In Saudi Arabia, for example, the total volume of mergers and acquisitions deals during the first quarter of 2024 reached $955 million, with the chemicals sector accounting for 52.4 percent of the total.
NBB also appointed Freshfields Bruckhaus Deringer, a leading international law firm, as a legal advisor for the deal, according to the disclosure while BBK announced the selection of Citigroup Global Markets as its financial advisor.
This continues a trend in the region’s banking sector.

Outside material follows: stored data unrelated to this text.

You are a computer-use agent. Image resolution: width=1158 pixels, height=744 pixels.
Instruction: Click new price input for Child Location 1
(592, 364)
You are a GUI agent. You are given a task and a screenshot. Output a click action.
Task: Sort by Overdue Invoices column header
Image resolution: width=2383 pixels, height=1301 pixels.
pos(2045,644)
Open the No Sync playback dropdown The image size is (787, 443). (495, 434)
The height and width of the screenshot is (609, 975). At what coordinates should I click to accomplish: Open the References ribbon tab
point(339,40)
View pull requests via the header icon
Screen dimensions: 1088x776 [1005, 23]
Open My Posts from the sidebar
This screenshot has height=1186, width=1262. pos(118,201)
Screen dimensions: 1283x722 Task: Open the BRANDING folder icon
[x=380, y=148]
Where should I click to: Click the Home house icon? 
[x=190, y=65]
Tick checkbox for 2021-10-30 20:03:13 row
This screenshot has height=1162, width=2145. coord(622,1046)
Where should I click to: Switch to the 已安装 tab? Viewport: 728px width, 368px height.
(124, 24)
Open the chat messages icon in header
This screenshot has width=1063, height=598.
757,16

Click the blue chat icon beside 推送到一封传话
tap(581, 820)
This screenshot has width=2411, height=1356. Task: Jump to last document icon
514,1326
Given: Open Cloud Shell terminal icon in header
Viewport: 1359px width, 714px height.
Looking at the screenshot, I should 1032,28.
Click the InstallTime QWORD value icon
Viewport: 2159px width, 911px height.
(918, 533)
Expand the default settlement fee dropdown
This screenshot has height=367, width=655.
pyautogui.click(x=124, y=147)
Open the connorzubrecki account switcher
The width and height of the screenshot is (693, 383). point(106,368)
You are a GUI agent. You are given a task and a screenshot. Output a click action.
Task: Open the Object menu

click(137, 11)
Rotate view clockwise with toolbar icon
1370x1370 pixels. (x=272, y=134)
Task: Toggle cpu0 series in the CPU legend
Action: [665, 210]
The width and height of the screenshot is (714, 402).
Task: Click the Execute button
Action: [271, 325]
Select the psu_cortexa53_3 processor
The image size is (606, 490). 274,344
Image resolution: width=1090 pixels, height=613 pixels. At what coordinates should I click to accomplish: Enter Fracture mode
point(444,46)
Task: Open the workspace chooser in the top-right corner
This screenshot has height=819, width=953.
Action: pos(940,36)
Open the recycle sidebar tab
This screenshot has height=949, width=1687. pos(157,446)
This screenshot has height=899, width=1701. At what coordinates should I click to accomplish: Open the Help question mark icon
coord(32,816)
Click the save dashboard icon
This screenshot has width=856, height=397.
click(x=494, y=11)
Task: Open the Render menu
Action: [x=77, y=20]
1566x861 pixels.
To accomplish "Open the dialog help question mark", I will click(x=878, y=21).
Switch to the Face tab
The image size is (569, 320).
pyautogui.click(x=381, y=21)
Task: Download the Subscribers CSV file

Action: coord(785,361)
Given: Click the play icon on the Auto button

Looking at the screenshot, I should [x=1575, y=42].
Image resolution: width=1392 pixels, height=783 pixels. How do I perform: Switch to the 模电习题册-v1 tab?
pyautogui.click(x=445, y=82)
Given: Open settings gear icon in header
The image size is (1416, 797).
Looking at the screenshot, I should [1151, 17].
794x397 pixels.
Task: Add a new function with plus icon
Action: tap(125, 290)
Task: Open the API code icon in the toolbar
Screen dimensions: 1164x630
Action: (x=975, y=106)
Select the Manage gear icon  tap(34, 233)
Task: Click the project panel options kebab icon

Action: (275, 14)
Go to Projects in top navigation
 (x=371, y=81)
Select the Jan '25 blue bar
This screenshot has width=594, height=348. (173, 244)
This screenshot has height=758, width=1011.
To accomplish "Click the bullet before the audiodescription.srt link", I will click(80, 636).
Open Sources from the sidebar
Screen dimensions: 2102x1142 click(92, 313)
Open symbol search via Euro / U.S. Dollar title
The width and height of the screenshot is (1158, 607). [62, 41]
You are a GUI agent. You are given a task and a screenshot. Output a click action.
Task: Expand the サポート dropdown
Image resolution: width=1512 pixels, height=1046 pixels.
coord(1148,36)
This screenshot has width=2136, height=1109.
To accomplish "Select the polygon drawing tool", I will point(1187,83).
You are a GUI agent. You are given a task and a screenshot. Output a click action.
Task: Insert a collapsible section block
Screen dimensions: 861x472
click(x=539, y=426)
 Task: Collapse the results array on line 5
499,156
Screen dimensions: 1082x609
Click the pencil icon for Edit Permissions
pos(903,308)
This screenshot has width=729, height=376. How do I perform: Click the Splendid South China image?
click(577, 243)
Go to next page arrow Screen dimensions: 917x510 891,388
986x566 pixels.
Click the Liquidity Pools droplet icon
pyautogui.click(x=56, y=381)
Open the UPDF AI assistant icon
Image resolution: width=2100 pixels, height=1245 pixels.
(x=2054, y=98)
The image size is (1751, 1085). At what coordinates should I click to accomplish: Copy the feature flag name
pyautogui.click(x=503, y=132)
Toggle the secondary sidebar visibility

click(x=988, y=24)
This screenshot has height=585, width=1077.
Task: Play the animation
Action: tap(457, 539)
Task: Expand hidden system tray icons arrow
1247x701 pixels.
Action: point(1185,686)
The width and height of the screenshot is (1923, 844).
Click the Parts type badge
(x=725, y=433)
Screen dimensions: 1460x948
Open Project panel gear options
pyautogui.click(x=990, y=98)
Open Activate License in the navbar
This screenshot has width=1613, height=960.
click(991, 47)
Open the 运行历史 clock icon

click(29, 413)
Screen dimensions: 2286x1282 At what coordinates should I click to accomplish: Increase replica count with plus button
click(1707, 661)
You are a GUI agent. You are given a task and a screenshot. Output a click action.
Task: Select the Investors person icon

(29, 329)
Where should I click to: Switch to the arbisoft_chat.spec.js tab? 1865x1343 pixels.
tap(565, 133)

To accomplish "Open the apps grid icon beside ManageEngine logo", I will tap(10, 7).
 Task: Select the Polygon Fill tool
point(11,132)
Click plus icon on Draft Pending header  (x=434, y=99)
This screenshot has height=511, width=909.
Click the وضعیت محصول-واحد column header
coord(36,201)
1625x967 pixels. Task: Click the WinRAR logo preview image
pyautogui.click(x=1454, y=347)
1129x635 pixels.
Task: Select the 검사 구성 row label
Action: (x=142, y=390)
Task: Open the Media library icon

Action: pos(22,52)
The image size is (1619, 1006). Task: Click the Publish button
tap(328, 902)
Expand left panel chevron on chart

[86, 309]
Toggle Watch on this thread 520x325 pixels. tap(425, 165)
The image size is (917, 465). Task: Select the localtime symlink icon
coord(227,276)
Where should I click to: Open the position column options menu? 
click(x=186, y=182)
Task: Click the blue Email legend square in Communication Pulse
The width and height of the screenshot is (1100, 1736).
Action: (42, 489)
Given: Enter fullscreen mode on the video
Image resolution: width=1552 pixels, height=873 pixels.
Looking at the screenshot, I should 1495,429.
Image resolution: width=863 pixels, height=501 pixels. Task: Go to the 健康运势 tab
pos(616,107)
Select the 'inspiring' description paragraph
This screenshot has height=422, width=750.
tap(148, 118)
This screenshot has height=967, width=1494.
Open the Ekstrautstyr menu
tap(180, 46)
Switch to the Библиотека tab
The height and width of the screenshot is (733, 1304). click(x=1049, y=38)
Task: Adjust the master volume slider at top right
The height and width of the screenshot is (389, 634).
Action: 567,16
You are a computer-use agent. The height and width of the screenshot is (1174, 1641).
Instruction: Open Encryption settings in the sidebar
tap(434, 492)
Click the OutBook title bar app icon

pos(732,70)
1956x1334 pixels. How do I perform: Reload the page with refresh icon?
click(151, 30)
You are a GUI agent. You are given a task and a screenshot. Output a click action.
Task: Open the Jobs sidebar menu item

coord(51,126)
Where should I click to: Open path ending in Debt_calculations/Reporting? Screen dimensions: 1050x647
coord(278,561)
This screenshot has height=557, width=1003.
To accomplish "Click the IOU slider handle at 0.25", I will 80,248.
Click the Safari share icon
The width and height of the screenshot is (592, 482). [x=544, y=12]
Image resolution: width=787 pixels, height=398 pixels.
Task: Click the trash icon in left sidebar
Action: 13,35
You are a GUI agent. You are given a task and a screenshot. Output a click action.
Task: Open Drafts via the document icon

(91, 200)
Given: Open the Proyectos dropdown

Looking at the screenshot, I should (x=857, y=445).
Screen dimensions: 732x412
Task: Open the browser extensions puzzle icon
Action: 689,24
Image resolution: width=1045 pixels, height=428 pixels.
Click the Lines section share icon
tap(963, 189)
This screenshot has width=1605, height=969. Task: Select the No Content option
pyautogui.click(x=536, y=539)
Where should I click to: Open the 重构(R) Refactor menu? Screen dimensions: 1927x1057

Last year, Oman’s second-largest financial institute, Bank Dhofar, pursued a merger with its smaller rival, Ahli United Bank, creating a lender with just under $20 billion in assets.
These deals come as a testament to global rating agency Moody’s expectation in March of last year that banks in the GCC region will witness a rise in M&A activity, enabling future synergies and oil revenue divergences in the area.
“Consolidation among GCC region banks brings scale to support the diversification of Gulf economies away from oil and benefits in revenue and cost synergies,” said Francesca Paolino, an analyst at Moody’s.
The rating agency noted that this development would occur despite the region’s pre-existing strong bank financial fundamentals and modest over-banking level.
It also said that the majority of Middle East M&A activities were concentrated in Saudi Arabia, the UAE, and Egypt, which collectively recorded 563 deals or 89 percent of the region’s total volume.